ParlaMint corpora are interoperable, i.e. encoded to a very constrained common ParlaMint schema, a specialisation of the Parla-CLARIN recommendations, which are a customisation of the TEI Guidelines. Common scripts should process the common data in any ParlaMint corpus, despite the differing parliamentary systems of the countries, the kind of information included in the corpora, and, of course, language.
The latest version of ParlaMint is 3.0 which contains corpora for 26 countries and autonomous regions and is available from the CLARIN.SI repository (http://hdl.handle.net/11356/1486), also with SoA linguistic annotations (http://hdl.handle.net/11356/1488).
The most comprehensive publications on ParlaMint corpora describes version 2.1:
Tomaž Erjavec, Maciej Ogrodniczuk, Petya Osenova, Nikola Ljubešić, Kiril Simov, Andrej Pančur, Michał Rudolf, Matyáš Kopp, Starkaður Barkarson, Steinþór Steingrímsson, Çağrı Çöltekin, Jesse de Does, Katrien Depuydt, Tommaso Agnoloni, Giulia Venturi, María Calzada Pérez, Luciana D. de Macedo, Costanza Navarretta, Giancarlo Luxardo, Matthew Coole, Paul Rayson, Vaidas Morkevičius, Tomas Krilavičius, Roberts Darǵis, Orsolya Ring, Ruben van Heusden, Maarten Marx & Darja Fišer.
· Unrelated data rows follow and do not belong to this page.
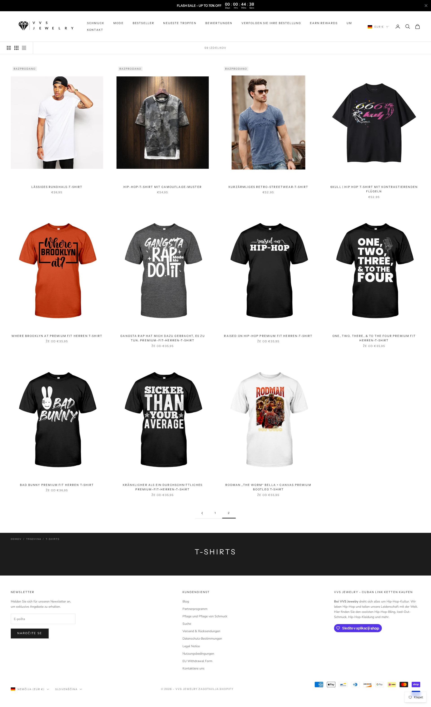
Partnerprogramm (195, 609)
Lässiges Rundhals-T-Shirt (57, 187)
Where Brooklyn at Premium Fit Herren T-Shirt (56, 336)
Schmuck (95, 23)
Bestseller (143, 23)
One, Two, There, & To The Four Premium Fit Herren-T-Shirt (374, 338)
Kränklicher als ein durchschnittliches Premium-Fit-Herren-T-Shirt (162, 487)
The ParlaMint corpora of parliamentary proceedings. Language Resources & Evaluation 57:415–448 (2023). 10.1007/s10579-021-09574-0.
We are now working on the ParlaMint II project, cf. the CLARIN ERIC ParlaMint project description.
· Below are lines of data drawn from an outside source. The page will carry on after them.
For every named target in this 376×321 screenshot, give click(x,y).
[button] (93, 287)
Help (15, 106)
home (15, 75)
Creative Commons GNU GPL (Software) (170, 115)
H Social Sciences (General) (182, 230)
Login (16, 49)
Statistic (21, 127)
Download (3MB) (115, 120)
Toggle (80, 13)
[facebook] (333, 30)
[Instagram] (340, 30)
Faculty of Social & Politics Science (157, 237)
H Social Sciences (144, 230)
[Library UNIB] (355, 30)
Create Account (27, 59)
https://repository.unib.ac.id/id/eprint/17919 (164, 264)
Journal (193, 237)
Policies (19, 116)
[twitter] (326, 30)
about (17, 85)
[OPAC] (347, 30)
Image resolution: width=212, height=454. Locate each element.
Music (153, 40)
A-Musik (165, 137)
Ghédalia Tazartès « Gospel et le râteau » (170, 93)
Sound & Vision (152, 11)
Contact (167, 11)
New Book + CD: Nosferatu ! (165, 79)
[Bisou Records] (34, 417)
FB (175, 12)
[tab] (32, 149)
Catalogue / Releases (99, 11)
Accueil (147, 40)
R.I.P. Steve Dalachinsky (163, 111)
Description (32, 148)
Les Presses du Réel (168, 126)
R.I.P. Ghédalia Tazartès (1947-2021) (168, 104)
This Git repository contains the ParlaMint XML schemas, the scripts used to validate and convert the ParlaMint TEI XML corpora to some useful derived formats, and samples of the ParlaMint corpora. Note that there are several branches for different parts of the development.
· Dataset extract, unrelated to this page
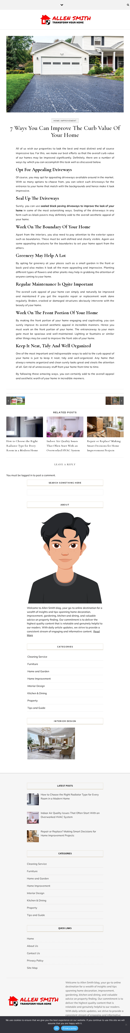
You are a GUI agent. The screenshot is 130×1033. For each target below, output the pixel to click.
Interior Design (36, 686)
- Contributing to ParlaMint repository is described in CONTRIBUTING.md file
- git and GitHub setup
- installing prerequisites
- Running
make help
in repository root folder provides make targets list with description. - The TEI folder contains the TEI ODD, i.e. the Guidelines for encoding ParlaMint corpora, with their HTML available on [ParlaMint project pages] and the formal TEI schema specification. TEI README provides more information.
- The Schema folder contains the RelaxNG schemas for separately validating the four types of files present in the corpora. Schema README provides more information.
- The Scripts folder contains the XSLT scripts and Perl wrappers used to:
- validate the corpora (RNG + XSLT validation for consistency);
- convert the TEI encoded corpora to derived formats;
- add/change common information, currently for V3.0
- compute some statistics
- The Samples folder contains directories for a particular country or autonomous region that should include samples for all variants and formats of the ParlaMint corpora
- The Corpora folder contains directories for a particular country or autonomous region that should include complete corpora for all variants and formats of the ParlaMint corpora, along with the build environemt for a release, and associated data. Note the the complete corpora are too large to store on GitHub, so most data files are gitignored.